* [Excerpt]
---+---
I have no idea how people catch fish in heavily planted tanks.... 


Sent from Petguide.com App


----------



## jentralala (Oct 5, 2012)

I heard them into the net with another net. 

Or catch them when the lights are off, with a flashlight/ambient room light. They're a lot slower then.


----------



## Byron (Mar 7, 2009)

I like moving fish from one tank to another when I do the water change. By lowering the water, it is easier as you are basically working in one level. Then I observe where the particular fish is, and place the net [using a black one helps, and larger rather than smaller] somewhere along the front glass at an angle and keep it motionless. With my left hand, I slowly herd the fish out front toward the stationary net. Many times they swim straight in without realizing.

Holding the net close to say the left front corner, and maneuvering the fish from the back along the end wall to the front, can catch them by surprise.

I find that using my left hand rather than a second net is less likely to ujproot plants as I can maneuver among the plants better.

Byron.


----------



## rexpepper651 (Dec 25, 2012)

i do what bryon does. lower the level down and use two nets side by side


----------



## jaysee (Dec 9, 2009)

The best fish netters at the stores use their other hand to guide fish to the net - makes sense it would work at home too.


Sent from Petguide.com App


----------
---+---
* [Record list]

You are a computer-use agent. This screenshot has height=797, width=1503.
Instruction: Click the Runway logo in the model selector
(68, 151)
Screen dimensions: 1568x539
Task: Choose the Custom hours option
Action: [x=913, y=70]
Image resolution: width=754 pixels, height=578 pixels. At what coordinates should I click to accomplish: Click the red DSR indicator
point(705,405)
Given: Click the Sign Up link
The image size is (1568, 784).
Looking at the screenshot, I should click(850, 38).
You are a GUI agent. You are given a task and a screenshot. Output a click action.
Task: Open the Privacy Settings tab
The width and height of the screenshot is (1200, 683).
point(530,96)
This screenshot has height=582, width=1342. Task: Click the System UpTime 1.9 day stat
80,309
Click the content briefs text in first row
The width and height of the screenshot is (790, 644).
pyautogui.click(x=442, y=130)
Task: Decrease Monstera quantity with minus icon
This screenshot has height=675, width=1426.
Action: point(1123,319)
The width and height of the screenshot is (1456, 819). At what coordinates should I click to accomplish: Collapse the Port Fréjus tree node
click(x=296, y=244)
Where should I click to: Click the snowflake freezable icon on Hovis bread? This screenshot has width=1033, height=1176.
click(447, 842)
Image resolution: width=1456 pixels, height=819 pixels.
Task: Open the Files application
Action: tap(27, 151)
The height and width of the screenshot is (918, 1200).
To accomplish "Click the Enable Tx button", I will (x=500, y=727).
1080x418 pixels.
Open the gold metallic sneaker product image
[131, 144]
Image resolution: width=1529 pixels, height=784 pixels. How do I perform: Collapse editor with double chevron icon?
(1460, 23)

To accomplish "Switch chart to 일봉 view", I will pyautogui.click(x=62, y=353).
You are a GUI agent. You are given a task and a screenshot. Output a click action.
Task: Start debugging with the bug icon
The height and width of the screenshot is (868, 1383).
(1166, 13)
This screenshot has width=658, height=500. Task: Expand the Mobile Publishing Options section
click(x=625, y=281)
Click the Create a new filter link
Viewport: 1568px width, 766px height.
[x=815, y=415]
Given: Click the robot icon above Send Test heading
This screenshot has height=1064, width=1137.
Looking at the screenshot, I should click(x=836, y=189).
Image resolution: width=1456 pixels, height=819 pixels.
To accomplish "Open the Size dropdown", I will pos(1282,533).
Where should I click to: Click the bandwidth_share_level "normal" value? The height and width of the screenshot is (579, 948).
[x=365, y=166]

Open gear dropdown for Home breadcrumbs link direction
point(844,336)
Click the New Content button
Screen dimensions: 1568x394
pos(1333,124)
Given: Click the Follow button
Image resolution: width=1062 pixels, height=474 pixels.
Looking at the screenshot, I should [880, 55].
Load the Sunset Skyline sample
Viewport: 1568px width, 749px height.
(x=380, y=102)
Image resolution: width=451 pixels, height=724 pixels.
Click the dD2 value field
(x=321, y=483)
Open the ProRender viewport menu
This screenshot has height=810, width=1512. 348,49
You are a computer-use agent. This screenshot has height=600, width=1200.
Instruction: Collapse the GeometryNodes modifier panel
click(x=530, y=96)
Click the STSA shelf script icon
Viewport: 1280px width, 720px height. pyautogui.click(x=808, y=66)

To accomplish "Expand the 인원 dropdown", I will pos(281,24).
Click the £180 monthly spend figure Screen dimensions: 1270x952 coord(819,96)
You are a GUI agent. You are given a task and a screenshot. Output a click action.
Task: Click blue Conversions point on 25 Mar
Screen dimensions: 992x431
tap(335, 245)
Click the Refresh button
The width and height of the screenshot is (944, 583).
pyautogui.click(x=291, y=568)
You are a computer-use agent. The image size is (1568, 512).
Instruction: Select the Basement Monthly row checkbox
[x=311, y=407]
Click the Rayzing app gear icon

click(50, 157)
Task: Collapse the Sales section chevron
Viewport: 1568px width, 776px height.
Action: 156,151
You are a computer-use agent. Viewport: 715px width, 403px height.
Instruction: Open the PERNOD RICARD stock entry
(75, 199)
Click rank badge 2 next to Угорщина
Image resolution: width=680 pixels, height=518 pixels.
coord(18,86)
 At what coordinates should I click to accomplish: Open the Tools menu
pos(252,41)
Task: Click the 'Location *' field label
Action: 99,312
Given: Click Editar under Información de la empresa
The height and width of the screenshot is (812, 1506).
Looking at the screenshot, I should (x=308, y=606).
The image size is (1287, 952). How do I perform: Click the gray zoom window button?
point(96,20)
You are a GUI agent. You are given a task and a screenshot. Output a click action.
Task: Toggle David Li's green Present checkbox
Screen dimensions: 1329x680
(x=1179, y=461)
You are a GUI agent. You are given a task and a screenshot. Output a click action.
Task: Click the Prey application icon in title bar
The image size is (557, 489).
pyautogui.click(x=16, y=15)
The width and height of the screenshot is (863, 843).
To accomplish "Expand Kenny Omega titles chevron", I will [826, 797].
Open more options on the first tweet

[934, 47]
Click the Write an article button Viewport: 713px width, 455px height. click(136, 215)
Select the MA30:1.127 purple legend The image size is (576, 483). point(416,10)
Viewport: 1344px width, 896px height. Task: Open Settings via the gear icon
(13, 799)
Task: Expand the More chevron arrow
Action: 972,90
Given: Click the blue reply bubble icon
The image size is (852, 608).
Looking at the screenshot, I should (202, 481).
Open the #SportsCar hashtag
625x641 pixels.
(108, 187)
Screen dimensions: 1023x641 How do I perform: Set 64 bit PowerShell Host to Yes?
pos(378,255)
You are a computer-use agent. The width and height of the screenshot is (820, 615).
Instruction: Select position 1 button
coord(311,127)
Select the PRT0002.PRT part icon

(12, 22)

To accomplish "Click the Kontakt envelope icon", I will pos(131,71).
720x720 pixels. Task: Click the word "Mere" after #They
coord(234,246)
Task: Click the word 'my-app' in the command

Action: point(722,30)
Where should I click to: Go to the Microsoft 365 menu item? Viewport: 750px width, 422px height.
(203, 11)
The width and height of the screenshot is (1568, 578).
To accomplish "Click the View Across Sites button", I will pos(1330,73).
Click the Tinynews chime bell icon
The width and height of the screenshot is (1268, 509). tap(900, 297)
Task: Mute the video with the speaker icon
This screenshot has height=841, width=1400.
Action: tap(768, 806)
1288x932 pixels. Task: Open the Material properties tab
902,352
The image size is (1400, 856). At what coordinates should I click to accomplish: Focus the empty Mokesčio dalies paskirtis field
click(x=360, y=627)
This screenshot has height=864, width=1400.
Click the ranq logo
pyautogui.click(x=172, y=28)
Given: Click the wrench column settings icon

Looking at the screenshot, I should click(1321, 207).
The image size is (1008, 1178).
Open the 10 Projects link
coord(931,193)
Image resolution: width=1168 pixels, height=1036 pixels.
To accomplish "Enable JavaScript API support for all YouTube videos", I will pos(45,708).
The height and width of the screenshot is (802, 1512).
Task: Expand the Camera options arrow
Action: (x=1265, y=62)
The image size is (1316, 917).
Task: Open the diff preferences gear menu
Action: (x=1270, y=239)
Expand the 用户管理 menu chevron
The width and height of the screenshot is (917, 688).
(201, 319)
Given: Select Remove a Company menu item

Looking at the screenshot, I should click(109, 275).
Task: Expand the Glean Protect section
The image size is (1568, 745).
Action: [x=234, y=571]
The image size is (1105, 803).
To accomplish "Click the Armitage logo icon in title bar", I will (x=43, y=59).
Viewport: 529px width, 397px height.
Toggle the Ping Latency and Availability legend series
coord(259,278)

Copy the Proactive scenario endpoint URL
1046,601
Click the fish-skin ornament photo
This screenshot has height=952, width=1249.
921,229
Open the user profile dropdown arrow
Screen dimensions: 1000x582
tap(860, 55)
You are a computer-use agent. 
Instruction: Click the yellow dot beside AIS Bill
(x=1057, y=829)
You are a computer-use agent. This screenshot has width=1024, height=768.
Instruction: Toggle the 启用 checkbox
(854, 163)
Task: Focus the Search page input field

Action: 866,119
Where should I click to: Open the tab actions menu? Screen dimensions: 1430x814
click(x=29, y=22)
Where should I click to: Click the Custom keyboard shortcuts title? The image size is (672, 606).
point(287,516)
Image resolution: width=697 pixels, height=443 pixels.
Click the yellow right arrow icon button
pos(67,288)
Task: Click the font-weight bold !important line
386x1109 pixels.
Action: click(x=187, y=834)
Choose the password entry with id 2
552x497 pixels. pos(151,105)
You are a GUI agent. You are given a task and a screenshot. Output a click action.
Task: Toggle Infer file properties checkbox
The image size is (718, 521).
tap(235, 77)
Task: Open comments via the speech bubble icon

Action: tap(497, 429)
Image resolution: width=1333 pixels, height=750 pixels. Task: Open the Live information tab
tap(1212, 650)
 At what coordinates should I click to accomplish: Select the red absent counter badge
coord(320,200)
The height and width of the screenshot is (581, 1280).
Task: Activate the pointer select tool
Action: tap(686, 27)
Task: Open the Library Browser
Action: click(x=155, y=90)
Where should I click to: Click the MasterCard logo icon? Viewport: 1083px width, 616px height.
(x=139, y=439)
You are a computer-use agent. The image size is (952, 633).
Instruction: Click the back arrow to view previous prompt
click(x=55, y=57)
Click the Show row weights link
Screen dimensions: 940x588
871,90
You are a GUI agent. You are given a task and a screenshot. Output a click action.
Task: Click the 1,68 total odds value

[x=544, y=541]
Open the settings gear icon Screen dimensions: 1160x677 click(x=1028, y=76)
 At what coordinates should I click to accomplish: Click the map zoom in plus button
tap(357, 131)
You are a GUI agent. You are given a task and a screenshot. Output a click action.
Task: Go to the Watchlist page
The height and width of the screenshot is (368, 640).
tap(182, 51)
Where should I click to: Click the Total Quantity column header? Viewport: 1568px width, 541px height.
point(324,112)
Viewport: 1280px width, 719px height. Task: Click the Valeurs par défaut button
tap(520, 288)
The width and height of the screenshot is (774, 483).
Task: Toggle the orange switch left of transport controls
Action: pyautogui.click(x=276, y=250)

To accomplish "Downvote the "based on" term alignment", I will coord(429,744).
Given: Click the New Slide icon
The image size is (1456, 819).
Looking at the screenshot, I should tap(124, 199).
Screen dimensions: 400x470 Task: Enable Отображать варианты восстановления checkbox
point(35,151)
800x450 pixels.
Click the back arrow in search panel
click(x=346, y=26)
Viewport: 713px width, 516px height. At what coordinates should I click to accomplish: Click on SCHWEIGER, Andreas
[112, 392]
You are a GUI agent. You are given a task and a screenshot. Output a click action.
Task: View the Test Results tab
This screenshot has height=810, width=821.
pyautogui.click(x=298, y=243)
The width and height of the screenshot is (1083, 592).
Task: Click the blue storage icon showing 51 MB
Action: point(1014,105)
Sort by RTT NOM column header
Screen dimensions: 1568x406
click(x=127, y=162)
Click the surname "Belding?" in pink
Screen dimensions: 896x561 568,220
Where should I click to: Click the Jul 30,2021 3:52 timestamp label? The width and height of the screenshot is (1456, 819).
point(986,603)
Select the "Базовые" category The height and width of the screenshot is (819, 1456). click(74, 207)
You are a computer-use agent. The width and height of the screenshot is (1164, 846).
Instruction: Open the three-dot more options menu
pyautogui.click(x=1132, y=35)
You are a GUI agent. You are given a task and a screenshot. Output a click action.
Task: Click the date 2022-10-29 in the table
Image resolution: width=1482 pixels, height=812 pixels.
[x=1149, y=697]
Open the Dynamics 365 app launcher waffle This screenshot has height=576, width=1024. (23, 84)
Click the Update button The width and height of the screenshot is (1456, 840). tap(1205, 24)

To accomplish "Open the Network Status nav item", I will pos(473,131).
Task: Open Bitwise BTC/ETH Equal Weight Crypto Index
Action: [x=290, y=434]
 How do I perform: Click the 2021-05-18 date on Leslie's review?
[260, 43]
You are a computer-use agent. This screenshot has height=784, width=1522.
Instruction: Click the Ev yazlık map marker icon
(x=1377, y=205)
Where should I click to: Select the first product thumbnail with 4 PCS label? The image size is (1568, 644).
---+---
* [Task instructions] Please print the passage of the fish-netting thread above from "I like moving" up to and including "the plants better.".

* [Answer to this exercise]
I like moving fish from one tank to another when I do the water change. By lowering the water, it is easier as you are basically working in one level. Then I observe where the particular fish is, and place the net [using a black one helps, and larger rather than smaller] somewhere along the front glass at an angle and keep it motionless. With my left hand, I slowly herd the fish out front toward the stationary net. Many times they swim straight in without realizing.

Holding the net close to say the left front corner, and maneuvering the fish from the back along the end wall to the front, can catch them by surprise.

I find that using my left hand rather than a second net is less likely to ujproot plants as I can maneuver among the plants better.